-- Opening Marker --
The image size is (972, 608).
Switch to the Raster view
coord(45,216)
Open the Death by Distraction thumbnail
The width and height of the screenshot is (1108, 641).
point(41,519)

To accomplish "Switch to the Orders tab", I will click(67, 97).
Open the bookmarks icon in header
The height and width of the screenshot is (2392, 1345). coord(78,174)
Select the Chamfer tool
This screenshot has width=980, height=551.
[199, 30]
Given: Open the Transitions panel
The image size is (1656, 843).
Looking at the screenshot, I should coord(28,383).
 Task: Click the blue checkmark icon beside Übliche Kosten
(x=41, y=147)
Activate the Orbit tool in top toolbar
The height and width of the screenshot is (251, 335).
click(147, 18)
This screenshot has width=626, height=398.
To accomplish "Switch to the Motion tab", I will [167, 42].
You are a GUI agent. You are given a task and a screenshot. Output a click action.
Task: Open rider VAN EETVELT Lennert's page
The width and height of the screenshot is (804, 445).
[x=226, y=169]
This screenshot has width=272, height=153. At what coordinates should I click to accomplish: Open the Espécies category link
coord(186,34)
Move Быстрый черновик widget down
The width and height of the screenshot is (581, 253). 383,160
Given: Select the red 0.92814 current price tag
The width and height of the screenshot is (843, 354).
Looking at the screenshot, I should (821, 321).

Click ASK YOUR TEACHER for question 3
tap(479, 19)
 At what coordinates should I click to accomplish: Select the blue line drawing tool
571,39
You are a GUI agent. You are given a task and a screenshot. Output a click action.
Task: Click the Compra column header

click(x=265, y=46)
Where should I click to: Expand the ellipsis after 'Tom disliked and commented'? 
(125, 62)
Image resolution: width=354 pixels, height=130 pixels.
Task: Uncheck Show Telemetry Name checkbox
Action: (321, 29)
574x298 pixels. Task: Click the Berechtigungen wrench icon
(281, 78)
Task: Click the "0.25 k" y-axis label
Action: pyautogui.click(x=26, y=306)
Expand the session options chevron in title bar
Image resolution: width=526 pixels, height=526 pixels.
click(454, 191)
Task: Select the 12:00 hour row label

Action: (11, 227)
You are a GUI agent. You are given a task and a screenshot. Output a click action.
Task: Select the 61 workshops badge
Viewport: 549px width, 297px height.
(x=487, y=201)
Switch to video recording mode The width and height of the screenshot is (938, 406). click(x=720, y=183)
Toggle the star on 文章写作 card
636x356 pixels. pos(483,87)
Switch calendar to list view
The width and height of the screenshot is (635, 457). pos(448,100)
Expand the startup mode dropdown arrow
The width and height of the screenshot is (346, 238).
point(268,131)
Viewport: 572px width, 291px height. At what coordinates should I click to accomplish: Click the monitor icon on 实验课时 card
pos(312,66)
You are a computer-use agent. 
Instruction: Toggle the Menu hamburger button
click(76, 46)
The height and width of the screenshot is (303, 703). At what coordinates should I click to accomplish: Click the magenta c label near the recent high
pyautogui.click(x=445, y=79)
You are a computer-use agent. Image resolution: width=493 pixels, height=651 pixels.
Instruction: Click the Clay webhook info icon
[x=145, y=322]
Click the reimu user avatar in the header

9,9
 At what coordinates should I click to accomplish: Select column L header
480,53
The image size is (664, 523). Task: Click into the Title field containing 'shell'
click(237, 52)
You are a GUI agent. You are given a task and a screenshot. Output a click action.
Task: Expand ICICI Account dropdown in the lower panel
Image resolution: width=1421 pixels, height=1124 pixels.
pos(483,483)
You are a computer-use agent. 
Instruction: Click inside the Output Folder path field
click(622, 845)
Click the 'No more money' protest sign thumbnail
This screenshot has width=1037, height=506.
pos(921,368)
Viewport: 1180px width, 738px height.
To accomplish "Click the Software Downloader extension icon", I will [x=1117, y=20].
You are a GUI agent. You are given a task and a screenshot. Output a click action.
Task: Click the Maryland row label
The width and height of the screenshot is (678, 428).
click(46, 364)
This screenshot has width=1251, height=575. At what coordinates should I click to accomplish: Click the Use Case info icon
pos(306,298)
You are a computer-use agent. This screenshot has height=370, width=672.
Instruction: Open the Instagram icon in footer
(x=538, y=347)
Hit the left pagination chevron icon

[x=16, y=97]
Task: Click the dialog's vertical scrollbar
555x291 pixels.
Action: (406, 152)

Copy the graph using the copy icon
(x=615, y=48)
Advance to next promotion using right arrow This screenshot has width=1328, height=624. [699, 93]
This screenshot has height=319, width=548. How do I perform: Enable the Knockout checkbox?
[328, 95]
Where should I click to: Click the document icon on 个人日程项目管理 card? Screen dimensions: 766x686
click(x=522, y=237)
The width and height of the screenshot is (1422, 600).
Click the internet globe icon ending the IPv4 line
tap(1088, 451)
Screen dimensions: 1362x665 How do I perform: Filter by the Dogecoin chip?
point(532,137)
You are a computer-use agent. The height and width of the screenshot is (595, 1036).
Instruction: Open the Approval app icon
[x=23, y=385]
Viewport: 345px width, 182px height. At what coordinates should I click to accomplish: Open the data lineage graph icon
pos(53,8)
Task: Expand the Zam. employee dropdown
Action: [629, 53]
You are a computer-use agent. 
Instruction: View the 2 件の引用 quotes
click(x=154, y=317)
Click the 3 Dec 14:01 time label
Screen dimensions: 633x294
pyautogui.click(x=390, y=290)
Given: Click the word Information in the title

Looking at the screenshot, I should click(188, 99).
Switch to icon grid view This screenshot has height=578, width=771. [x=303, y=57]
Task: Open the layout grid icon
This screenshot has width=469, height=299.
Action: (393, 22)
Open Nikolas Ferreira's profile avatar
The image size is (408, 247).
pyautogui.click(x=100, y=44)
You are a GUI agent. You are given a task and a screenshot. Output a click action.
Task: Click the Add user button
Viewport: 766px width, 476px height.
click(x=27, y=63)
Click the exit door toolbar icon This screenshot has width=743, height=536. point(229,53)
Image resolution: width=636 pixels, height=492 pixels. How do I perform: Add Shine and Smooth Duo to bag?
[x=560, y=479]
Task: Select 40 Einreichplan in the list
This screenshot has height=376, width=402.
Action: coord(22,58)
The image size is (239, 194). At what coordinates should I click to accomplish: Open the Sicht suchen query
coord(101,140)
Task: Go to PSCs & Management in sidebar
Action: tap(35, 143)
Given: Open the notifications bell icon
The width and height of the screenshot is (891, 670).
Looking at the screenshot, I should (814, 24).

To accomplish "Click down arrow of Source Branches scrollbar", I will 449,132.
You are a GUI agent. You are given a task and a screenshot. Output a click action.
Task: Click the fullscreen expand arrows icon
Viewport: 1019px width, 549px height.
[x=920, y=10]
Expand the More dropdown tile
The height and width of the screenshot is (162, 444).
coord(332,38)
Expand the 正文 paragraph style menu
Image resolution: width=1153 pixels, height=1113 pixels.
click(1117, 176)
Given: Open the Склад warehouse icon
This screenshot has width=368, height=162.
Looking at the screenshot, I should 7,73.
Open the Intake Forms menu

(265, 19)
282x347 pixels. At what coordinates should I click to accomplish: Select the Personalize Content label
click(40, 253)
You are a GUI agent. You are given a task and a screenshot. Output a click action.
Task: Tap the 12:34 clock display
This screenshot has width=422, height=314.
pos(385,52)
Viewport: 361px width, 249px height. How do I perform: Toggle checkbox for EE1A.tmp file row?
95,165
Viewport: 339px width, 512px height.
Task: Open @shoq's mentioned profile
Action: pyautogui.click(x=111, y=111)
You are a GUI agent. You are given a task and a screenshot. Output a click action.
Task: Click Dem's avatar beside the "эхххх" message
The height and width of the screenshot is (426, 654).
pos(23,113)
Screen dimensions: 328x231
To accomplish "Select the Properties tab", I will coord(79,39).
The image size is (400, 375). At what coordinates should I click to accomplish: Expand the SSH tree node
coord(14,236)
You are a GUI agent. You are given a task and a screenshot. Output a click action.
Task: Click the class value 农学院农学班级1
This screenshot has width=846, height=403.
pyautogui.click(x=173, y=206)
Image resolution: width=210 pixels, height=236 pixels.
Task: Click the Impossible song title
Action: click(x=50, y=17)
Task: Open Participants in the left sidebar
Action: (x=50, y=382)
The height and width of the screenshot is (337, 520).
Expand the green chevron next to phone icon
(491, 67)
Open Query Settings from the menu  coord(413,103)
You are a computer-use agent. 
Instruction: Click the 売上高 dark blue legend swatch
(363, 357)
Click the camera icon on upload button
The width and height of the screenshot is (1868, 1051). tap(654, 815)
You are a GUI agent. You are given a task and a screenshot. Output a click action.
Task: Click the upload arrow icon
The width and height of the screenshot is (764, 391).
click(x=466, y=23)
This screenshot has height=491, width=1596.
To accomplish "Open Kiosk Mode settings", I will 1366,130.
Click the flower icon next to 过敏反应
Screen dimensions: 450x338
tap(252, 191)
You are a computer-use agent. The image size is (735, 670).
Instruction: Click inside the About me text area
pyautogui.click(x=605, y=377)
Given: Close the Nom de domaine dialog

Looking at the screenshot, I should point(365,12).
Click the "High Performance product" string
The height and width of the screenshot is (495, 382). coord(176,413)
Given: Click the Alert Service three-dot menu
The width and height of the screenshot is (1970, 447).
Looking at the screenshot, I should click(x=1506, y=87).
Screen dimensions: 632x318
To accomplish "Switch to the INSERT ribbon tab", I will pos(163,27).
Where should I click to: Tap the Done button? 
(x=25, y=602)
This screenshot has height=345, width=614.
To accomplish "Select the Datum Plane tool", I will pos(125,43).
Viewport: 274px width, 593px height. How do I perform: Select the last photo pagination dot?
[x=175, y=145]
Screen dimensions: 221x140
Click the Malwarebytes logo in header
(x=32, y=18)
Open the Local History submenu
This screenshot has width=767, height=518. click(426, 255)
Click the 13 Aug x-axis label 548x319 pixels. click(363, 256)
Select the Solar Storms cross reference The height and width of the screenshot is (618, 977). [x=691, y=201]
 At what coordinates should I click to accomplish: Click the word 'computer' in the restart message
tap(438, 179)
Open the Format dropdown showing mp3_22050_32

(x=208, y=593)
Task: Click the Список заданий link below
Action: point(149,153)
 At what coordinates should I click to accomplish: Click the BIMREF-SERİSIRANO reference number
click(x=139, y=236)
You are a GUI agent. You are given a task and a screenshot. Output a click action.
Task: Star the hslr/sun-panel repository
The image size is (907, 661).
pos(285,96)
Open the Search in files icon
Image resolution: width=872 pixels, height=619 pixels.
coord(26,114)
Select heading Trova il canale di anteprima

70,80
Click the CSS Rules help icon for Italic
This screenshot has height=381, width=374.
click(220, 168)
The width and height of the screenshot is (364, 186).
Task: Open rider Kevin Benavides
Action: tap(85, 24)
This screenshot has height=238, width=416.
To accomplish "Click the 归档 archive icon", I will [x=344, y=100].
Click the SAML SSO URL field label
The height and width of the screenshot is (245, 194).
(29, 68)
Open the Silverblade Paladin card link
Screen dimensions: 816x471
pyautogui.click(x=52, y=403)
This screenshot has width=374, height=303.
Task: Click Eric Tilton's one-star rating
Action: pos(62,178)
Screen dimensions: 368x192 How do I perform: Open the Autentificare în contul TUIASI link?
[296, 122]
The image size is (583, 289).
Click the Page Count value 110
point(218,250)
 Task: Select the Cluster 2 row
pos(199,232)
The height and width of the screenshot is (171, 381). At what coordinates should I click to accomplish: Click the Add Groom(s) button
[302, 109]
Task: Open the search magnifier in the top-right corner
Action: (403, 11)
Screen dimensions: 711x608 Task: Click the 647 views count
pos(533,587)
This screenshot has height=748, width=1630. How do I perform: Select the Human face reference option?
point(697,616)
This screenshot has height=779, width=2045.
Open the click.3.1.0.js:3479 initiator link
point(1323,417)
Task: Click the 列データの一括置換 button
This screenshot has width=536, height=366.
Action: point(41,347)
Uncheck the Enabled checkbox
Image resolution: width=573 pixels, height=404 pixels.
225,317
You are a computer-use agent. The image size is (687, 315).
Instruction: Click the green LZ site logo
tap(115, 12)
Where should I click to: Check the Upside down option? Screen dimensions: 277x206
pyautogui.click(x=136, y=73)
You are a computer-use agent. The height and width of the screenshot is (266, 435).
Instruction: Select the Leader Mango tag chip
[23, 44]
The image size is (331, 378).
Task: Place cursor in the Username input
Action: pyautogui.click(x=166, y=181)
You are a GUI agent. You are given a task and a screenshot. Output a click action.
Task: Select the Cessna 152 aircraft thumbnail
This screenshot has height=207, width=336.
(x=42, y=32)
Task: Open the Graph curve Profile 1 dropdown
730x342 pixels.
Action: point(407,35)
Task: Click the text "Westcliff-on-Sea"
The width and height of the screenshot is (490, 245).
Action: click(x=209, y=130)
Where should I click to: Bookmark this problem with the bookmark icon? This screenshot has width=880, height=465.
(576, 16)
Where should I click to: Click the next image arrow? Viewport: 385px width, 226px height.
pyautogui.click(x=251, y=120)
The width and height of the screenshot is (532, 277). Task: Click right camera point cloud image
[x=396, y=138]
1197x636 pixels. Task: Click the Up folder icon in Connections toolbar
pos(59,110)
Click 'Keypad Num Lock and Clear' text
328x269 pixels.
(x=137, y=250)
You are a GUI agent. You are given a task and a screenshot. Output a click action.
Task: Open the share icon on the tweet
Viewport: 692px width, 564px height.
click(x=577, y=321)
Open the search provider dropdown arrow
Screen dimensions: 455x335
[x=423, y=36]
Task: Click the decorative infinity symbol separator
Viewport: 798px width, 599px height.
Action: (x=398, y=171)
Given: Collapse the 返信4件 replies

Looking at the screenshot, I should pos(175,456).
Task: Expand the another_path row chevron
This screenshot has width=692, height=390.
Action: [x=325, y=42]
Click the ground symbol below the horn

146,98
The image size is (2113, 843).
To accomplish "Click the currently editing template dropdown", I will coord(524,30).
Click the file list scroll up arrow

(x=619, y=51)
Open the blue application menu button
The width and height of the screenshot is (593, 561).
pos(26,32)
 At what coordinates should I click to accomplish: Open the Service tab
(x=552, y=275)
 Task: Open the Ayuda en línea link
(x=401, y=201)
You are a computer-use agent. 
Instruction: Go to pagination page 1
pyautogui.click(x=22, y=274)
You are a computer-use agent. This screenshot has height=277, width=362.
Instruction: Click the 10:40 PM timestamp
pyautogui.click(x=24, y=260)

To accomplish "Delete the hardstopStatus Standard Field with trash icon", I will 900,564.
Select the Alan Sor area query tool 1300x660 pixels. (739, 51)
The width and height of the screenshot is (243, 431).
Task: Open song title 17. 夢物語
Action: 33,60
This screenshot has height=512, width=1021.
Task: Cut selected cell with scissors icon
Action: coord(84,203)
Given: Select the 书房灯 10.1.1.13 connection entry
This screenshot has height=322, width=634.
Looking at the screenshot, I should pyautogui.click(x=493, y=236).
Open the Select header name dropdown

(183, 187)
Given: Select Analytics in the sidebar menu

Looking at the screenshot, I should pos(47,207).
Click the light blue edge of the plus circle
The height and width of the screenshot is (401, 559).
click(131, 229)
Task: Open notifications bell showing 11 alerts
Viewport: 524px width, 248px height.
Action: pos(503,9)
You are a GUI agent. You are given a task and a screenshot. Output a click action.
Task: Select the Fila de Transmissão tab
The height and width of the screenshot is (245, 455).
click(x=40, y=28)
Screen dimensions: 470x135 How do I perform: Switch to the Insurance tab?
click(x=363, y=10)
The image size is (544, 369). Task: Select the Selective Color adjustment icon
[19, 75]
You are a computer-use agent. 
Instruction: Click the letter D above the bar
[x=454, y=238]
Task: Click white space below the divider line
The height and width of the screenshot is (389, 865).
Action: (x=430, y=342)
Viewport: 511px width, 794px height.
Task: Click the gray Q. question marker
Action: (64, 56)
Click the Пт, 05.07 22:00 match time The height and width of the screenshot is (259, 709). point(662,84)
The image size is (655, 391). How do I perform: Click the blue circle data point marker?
-- Closing Marker --
Work instructions: What you write must be the entries restated word for word, from the opening line through the one holding "Given: Select the red", with nothing else.

Result:
The image size is (972, 608).
Switch to the Raster view
coord(45,216)
Open the Death by Distraction thumbnail
The width and height of the screenshot is (1108, 641).
point(41,519)

To accomplish "Switch to the Orders tab", I will click(67, 97).
Open the bookmarks icon in header
The height and width of the screenshot is (2392, 1345). coord(78,174)
Select the Chamfer tool
This screenshot has width=980, height=551.
[199, 30]
Given: Open the Transitions panel
The image size is (1656, 843).
Looking at the screenshot, I should coord(28,383).
 Task: Click the blue checkmark icon beside Übliche Kosten
(x=41, y=147)
Activate the Orbit tool in top toolbar
The height and width of the screenshot is (251, 335).
click(147, 18)
This screenshot has width=626, height=398.
To accomplish "Switch to the Motion tab", I will [167, 42].
You are a GUI agent. You are given a task and a screenshot. Output a click action.
Task: Open rider VAN EETVELT Lennert's page
The width and height of the screenshot is (804, 445).
[x=226, y=169]
This screenshot has width=272, height=153. At what coordinates should I click to accomplish: Open the Espécies category link
coord(186,34)
Move Быстрый черновик widget down
The width and height of the screenshot is (581, 253). 383,160
Given: Select the red 0.92814 current price tag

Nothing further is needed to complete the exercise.